+++ Supplied data +++

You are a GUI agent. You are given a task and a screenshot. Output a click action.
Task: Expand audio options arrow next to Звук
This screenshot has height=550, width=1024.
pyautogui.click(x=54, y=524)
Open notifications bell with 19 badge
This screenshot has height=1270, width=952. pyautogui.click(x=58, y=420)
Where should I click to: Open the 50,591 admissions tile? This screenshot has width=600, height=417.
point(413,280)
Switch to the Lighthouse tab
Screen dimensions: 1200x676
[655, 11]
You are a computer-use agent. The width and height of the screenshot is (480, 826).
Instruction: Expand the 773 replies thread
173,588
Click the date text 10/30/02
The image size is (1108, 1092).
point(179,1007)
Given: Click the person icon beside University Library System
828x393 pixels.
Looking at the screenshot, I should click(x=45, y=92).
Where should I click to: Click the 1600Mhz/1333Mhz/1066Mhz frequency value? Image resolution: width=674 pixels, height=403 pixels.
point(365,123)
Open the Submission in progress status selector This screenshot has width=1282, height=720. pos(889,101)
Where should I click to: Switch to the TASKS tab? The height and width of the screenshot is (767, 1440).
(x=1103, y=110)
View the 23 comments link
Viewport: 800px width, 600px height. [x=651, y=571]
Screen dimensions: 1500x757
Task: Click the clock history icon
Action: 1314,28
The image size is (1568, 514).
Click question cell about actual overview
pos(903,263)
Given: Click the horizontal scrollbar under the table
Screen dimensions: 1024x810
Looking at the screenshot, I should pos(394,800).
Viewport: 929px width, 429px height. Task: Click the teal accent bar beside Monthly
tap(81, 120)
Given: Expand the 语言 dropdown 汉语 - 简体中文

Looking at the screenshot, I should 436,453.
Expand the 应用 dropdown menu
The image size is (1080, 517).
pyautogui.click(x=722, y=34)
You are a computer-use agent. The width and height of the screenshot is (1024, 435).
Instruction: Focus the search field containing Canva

+++

> _Problem description_
The full set of records, transcribed exactly, is the answer.

> _Completed task_
You are a GUI agent. You are given a task and a screenshot. Output a click action.
Task: Expand audio options arrow next to Звук
This screenshot has height=550, width=1024.
pyautogui.click(x=54, y=524)
Open notifications bell with 19 badge
This screenshot has height=1270, width=952. pyautogui.click(x=58, y=420)
Where should I click to: Open the 50,591 admissions tile? This screenshot has width=600, height=417.
point(413,280)
Switch to the Lighthouse tab
Screen dimensions: 1200x676
[655, 11]
You are a computer-use agent. The width and height of the screenshot is (480, 826).
Instruction: Expand the 773 replies thread
173,588
Click the date text 10/30/02
The image size is (1108, 1092).
point(179,1007)
Given: Click the person icon beside University Library System
828x393 pixels.
Looking at the screenshot, I should click(x=45, y=92).
Where should I click to: Click the 1600Mhz/1333Mhz/1066Mhz frequency value? Image resolution: width=674 pixels, height=403 pixels.
point(365,123)
Open the Submission in progress status selector This screenshot has width=1282, height=720. pos(889,101)
Where should I click to: Switch to the TASKS tab? The height and width of the screenshot is (767, 1440).
(x=1103, y=110)
View the 23 comments link
Viewport: 800px width, 600px height. [x=651, y=571]
Screen dimensions: 1500x757
Task: Click the clock history icon
Action: 1314,28
The image size is (1568, 514).
Click question cell about actual overview
pos(903,263)
Given: Click the horizontal scrollbar under the table
Screen dimensions: 1024x810
Looking at the screenshot, I should pos(394,800).
Viewport: 929px width, 429px height. Task: Click the teal accent bar beside Monthly
tap(81, 120)
Given: Expand the 语言 dropdown 汉语 - 简体中文

Looking at the screenshot, I should 436,453.
Expand the 应用 dropdown menu
The image size is (1080, 517).
pyautogui.click(x=722, y=34)
You are a computer-use agent. The width and height of the screenshot is (1024, 435).
Instruction: Focus the search field containing Canva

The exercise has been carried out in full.